Danielson's alternative theory is that the agreement is a per se illegal group boycott or concerted refusal to deal. See, e.g., Fashion Originators' Guild of America, Inc. v. F.T.C., 312 U.S. 457, 312 U.S. 668, 61 S.Ct. 703, 85 L.Ed. 949 (1941) (organization of dress manufacturers and fabric designers boycotted retailers and manufacturers who dealt in copies of original designs or refused to promise not to deal in such copies); Klor's, Inc. v. Broadway-Hale Stores, Inc., 359 U.S. 207, 79 S.Ct. 705, 3 L.Ed.2d 741 (1959) (retailers combined with appliance manufacturers and distributors to boycott competing retailer). A per se unlawful boycott has two essential elements: (1) at least some of the boycotters are competitors of each other and the target, and (2) the boycott is designed to protect the boycotters from competition with the target. United States Trotting Ass'n v. Chicago Downs Ass'n, Inc., 665 F.2d 781, 788 (7th Cir. 1981). Danielson argues that it is a competitor of Cacique, and the agreement is designed to protect Cacique from competition from Danielson. That is plausible as far as it goes.

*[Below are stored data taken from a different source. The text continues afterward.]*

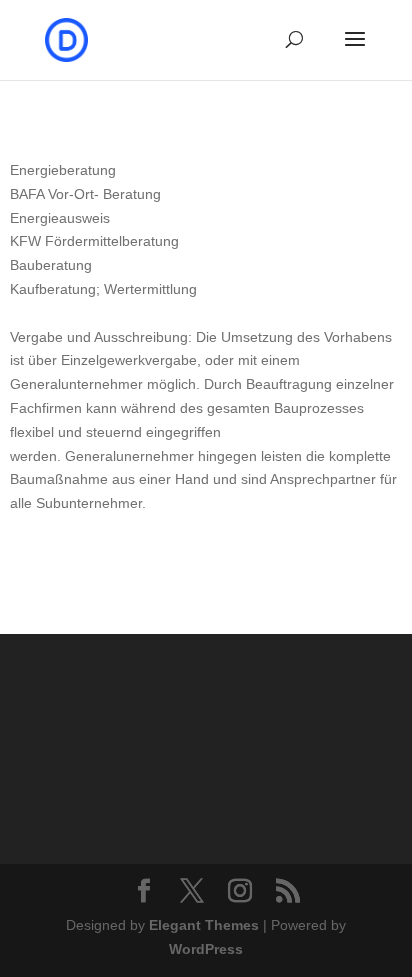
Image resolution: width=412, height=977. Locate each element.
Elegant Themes (204, 925)
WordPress (206, 949)
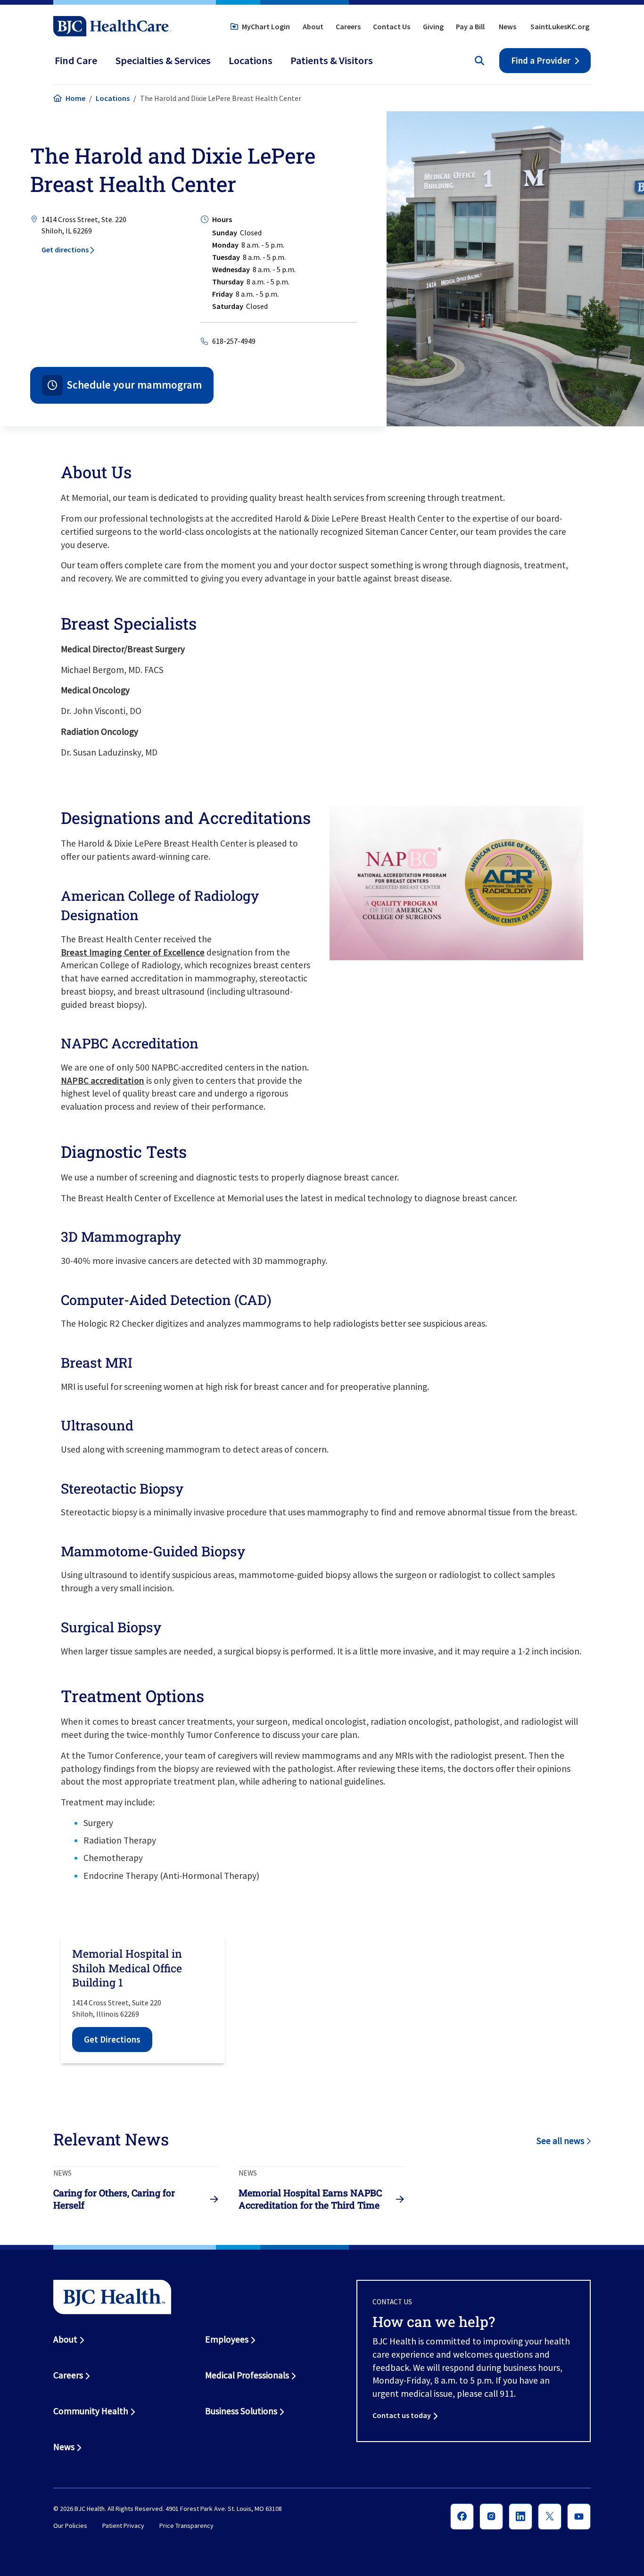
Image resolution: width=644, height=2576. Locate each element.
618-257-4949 (234, 341)
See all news (560, 2140)
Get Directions (112, 2039)
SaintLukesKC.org (559, 26)
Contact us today (401, 2415)
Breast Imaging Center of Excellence (133, 952)
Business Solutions (241, 2411)
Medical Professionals (247, 2375)
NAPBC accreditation (102, 1080)
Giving (433, 26)
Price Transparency (186, 2525)
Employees (226, 2339)
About (313, 26)
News (507, 26)
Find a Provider (540, 60)
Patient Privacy (123, 2525)
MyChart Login (266, 26)
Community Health (90, 2411)
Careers (348, 26)
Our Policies (70, 2525)
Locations (113, 98)
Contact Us (391, 26)
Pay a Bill (470, 26)
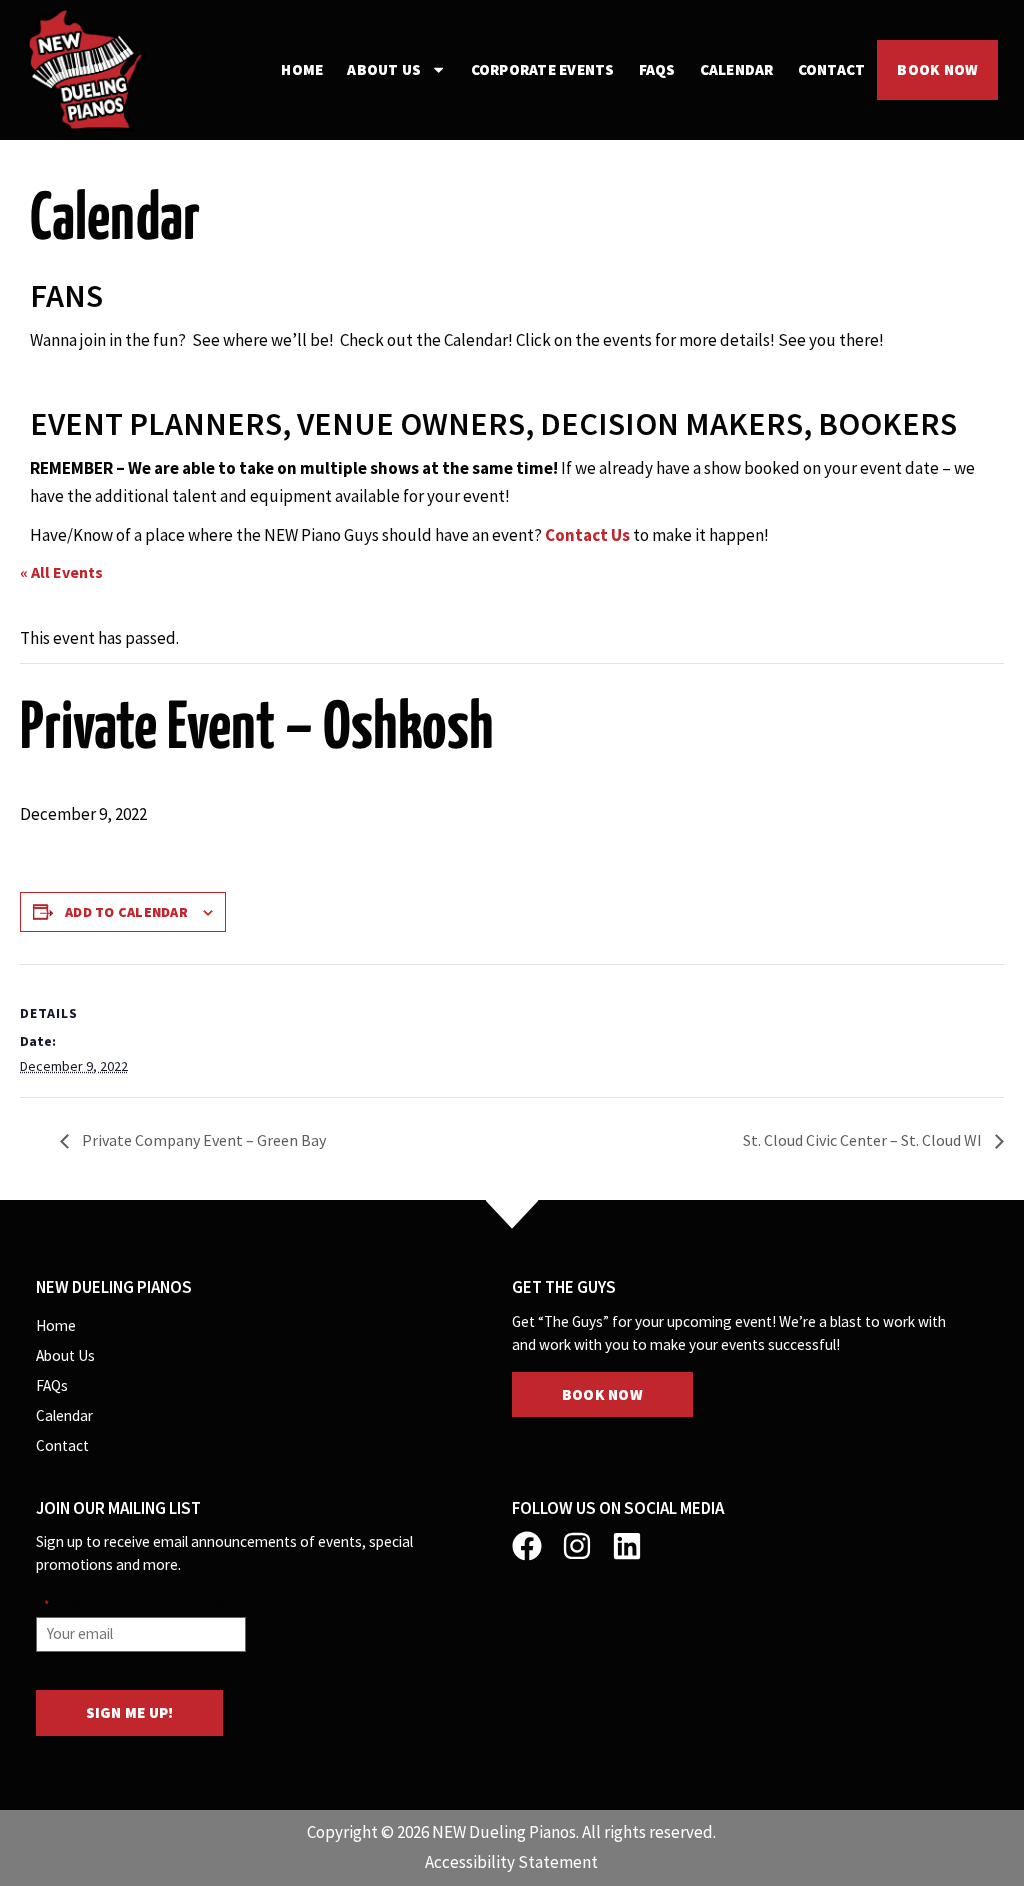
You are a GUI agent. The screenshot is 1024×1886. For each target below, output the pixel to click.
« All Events (61, 572)
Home (302, 69)
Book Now (937, 69)
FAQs (657, 69)
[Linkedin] (627, 1546)
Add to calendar (126, 912)
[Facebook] (527, 1546)
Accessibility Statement (511, 1862)
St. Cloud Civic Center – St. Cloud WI (864, 1140)
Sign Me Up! (130, 1712)
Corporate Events (543, 69)
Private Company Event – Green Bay (202, 1140)
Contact (832, 69)
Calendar (737, 69)
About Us (384, 69)
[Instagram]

However, agreements that are illegal per se are for the most part horizontal, that is, between competing sellers, which Poly-Clip and Cacique are not. This is like the case of the insurance underwriter and the insurance agent who refused to make the plaintiff broker an agent of the underwriter. Products Liability Ins. Agency, Inc. v. Crum Forster Ins. Companies, 682 F.2d 660 (7th Cir. 1982). The Seventh Circuit said that "their relationship is `vertical' — analogous to that between a manufacturer and his distributor." Id. at 663. To remove any ambiguity, the court explained that an agreement between two parties at different levels of production or distribution to exclude a third at the same level as one of the parties is vertical. A horizontal agreement must be between at least two parties at the same level to exclude a third. "If multiple manufacturers or multiple distributors were involved, the agreement would have an admixture of the horizontal, but there is nothing of that sort here." Id. Danielson offers no reason to depart from this rule. Because "vertical agreements are illegal per se only if their purpose is price fixing," id., a nonprice vertical agreement is not a per se illegal group boycott. Danielson might have stated a rule of reason claim under a group boycott theory, but it expressly disavows this approach. Asking for per se or nothing, Danielson gets nothing.
Therefore, although the proconsumer advantages of the anybody-but-plaintiff agreement challenged here are not evident or plausibly argued by the defendants, I conclude that there has been no per se violation of the antitrust laws and, accordingly, I GRANT the defendants' motion to dismiss the claim.